Notice that for $k=1$, this generates the sequence $$\left\{\frac{2}{3},\frac{3}{4},\frac{48}{65},\frac{65}{88},\frac{2640}{3571},\frac {3571}{4832},\frac{270592}{366113},\frac{366113}{495360},\frac{44582400}{6032 1091},\frac{60321091}{81615872}\right\}$$ which converges to the Dottie number.

Answer 5

If you have 2 points and arc length, it seems like you should be able to find the diameter (length of the segment connecting 2 points) by using C=πd or C/2= πr.

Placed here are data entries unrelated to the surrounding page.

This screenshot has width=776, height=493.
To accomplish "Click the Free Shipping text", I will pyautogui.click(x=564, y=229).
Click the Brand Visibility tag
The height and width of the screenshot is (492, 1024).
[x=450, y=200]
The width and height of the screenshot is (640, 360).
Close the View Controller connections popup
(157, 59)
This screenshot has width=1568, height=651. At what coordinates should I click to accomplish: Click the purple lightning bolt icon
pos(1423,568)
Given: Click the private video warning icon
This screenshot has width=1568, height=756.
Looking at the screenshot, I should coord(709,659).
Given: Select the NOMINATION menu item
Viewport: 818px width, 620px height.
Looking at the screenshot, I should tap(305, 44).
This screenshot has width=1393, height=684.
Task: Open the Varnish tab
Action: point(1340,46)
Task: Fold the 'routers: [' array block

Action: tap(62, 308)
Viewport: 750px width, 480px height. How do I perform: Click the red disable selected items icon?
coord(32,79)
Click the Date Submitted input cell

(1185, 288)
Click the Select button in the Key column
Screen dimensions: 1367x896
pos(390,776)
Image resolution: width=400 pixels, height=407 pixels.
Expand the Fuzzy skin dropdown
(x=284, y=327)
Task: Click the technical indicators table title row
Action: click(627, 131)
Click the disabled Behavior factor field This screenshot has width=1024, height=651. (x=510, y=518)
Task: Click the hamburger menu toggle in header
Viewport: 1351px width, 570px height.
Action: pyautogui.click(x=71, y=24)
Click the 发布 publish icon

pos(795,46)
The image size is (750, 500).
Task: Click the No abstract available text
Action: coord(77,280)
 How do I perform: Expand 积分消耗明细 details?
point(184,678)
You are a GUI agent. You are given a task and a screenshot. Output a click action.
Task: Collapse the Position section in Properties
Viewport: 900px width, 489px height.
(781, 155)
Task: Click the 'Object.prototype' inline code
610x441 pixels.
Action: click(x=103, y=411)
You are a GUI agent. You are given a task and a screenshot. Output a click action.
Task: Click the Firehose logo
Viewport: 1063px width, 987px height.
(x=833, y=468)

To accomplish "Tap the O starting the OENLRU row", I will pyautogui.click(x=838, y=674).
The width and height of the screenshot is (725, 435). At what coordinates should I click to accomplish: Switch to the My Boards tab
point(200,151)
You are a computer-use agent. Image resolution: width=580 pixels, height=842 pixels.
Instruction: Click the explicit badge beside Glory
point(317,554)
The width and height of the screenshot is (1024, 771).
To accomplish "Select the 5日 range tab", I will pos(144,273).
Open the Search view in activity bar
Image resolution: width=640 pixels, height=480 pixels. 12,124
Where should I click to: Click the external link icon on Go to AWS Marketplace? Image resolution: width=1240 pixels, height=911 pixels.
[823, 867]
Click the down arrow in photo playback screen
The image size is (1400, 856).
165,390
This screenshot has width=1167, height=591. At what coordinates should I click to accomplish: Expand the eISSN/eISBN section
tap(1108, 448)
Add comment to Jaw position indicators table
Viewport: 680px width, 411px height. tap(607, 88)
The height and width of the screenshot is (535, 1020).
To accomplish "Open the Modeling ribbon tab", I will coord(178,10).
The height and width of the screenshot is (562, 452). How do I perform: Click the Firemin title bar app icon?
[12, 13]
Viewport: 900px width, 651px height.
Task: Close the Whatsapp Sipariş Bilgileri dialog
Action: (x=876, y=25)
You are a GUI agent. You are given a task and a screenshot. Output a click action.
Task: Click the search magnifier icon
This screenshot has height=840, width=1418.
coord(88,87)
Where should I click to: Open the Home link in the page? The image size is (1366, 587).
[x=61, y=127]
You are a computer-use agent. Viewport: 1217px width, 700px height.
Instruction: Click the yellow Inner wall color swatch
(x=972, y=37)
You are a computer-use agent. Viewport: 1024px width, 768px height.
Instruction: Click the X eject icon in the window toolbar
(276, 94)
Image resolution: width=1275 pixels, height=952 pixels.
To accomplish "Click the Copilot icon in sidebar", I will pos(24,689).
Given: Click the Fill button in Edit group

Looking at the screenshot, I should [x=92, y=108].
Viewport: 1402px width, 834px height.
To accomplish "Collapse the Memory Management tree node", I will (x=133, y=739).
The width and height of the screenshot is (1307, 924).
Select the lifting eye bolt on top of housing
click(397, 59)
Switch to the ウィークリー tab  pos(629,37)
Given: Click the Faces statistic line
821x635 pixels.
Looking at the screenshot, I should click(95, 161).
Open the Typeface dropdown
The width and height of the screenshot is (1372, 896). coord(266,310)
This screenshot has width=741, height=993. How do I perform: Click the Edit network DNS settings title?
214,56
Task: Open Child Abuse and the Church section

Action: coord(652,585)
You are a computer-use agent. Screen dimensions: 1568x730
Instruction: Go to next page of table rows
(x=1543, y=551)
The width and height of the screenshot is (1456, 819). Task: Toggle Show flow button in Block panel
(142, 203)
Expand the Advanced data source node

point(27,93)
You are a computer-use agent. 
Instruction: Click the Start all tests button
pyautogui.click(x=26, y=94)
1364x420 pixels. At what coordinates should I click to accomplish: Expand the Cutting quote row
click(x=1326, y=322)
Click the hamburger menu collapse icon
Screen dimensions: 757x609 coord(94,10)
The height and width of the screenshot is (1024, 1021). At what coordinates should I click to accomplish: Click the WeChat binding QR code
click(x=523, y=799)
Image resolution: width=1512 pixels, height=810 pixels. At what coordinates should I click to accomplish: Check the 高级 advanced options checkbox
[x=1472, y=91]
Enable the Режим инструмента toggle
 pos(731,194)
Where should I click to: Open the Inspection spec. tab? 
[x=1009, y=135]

Since you know the value of C/2 (where C= circumference and C/2 is your arc length) and you can plug in π on your calculator, you can get r, which will tell you the center of the circle. Or did I miss something?

Answer 6

I think that this question can be answered very simply as follows: from the equations for the segment and section of a circle, we have the chord length, $c$ and arc length, $s$

$$ c=2R\sin\frac{\theta}{2}\\ \theta=\frac{s}{R} $$

We can determine $\theta$ by iterating to find

$$\frac{c}{s}-\text{sinc}\frac{\theta}{2}=0$$

where $\text{sinc}(x)=\sin(x)/x$. And, of course, $R=s/\theta$. I have verified this numerically for random points in the plane. Not mentioned in the original question is how to find the location of the circle center. The normal distance form the center of the chord to the origin is $d=R\cos(\theta/2)$.